* EXERCISE DIRECTIONS: Lines holding the word "Virtual": how many does the material below have? Answer with nothing but the number.
· · ·
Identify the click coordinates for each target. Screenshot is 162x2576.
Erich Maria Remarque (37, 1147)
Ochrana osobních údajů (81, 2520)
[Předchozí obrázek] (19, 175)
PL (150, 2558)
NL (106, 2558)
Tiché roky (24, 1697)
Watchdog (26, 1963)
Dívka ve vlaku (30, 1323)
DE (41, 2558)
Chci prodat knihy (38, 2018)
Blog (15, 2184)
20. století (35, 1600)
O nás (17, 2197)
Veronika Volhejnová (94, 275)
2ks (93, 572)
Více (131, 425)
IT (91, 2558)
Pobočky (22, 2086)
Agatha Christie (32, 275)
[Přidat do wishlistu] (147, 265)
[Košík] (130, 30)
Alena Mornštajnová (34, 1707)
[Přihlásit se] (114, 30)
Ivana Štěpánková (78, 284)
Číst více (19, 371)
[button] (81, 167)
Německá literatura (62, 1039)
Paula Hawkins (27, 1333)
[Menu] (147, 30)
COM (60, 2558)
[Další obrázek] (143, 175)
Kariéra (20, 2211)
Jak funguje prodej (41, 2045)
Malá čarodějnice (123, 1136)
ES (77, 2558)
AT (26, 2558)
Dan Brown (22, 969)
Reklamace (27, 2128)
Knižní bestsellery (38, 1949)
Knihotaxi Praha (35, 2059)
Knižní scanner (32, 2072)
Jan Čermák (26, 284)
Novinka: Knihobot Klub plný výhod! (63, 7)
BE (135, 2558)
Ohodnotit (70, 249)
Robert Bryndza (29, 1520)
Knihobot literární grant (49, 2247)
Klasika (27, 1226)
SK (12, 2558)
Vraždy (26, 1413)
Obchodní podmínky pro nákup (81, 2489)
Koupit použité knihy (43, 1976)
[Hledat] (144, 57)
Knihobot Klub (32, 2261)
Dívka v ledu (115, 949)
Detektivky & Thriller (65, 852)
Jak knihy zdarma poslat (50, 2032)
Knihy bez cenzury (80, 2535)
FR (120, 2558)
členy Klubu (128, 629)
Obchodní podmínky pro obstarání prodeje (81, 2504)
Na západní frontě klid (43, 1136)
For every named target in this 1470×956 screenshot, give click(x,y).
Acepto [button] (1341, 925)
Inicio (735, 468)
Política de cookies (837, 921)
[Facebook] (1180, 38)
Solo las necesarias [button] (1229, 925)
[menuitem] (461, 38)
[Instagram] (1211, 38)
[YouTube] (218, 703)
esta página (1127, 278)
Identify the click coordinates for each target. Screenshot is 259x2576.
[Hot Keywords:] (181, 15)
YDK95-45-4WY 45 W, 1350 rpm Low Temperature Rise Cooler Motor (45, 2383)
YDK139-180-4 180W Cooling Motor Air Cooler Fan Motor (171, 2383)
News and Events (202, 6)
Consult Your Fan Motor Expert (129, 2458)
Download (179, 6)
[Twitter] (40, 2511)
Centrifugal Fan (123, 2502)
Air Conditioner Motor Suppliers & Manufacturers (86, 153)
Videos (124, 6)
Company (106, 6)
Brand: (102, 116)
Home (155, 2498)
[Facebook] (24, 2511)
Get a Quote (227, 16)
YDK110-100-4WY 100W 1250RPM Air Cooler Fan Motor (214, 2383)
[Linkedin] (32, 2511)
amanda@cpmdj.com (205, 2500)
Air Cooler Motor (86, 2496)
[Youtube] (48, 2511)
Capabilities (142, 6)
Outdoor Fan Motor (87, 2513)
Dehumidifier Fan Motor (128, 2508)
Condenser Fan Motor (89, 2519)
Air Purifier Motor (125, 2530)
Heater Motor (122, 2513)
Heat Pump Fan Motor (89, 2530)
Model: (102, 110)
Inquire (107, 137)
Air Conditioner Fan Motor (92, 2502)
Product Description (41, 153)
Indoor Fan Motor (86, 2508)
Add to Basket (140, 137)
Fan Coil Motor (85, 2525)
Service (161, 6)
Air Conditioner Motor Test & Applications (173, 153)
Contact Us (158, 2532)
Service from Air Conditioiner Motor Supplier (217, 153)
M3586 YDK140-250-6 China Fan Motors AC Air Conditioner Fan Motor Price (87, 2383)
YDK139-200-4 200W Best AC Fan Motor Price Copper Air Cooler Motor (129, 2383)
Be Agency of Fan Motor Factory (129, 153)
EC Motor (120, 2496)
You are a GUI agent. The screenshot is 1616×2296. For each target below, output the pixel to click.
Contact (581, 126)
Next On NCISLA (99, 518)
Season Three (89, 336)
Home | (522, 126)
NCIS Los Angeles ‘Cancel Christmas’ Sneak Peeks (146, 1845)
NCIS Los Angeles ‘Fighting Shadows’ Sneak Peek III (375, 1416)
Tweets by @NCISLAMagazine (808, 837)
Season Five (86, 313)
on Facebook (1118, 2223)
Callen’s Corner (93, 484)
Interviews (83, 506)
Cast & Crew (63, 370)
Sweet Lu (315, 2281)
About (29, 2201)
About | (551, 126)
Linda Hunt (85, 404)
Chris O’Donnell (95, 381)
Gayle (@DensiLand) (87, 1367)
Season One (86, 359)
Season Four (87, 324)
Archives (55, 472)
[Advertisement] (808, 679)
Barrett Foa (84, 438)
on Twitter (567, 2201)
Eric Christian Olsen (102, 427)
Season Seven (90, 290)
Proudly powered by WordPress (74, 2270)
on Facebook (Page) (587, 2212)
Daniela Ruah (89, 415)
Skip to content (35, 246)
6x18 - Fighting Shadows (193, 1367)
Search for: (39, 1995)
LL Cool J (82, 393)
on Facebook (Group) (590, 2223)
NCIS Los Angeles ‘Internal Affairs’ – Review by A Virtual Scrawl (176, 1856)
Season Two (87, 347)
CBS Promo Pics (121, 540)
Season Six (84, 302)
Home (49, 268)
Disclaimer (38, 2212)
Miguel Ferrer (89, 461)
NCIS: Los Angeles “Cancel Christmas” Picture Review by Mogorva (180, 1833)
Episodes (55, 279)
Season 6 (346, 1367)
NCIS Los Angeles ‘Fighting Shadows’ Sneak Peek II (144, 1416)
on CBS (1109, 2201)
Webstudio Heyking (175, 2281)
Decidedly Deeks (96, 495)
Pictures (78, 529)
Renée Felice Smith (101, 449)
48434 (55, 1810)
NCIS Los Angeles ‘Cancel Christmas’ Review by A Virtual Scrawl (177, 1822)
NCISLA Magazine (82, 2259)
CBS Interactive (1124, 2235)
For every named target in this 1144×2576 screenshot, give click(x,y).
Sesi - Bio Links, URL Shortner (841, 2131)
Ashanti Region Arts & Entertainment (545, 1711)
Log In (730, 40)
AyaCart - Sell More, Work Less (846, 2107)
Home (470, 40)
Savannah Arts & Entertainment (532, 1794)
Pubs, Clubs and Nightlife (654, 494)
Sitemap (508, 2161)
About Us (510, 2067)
· · ·
* WRITTEN RESPONSE: 2